If you are looking to grow closer to your loved ones, here are some steps you can take:

  1. Name them: Practice recognizing your own feelings. I recommend using a feelings wheel to increase your feelings vocabulary and get an accurate idea of what you are experiencing (this goes way beyond happy, sad, and mad). Brene Brown’s book, ‘Atlas of the Heart’, can be a good resource to understand and become comfortable with feelings.
  2. Self soothing techniques: Consider what you need to implement to become more comfortable managing reactions that come along with more intense feelings. Your nervous system needs to know you are safe, so practice these techniques first when you are calm.

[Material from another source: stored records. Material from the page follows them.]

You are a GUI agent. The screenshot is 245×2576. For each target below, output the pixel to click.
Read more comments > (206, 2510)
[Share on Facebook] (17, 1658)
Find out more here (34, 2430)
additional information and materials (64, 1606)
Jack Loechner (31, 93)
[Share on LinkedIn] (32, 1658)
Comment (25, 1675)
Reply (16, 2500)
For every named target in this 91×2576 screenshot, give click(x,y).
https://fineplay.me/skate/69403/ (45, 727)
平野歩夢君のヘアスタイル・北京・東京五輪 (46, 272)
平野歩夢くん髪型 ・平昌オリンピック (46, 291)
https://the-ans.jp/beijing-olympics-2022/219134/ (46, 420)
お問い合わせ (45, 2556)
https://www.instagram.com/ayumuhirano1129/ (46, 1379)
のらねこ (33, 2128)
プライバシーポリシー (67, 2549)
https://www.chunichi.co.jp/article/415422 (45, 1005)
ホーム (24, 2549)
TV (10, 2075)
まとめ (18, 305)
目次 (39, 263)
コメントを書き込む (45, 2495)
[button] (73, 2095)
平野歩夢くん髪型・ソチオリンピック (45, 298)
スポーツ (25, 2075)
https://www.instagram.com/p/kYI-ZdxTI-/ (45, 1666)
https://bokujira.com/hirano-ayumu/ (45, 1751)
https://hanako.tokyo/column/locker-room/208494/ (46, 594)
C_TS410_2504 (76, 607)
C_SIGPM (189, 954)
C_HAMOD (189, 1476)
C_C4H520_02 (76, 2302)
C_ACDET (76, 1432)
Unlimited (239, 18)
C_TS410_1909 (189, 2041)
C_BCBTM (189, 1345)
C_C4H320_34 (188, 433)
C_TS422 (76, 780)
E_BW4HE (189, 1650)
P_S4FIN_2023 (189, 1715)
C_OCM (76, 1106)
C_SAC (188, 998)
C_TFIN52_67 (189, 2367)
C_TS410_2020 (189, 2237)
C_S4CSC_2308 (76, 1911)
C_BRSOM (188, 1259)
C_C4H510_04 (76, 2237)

  3. Make space: Practice sitting with feelings, even those that are sometimes challenging to sit with. (Make sure you have the self soothing techniques in place before you do this!)
  4. Communicate: To enhance a relationship with deeper connection, share your thoughts and feelings, and practice empathy and validation. Not all communication is equal! A raised voice or the silent treatment are both examples of unhealthy communication. Practice the skills that a good communicator needs.

If the goal is to draw closer to your loved ones, these steps are a way to begin implementing positive change. As the saying goes ‘old habits die hard’, so don’t become discouraged if it takes longer than expected. Intention, practice, and repair is the way to go.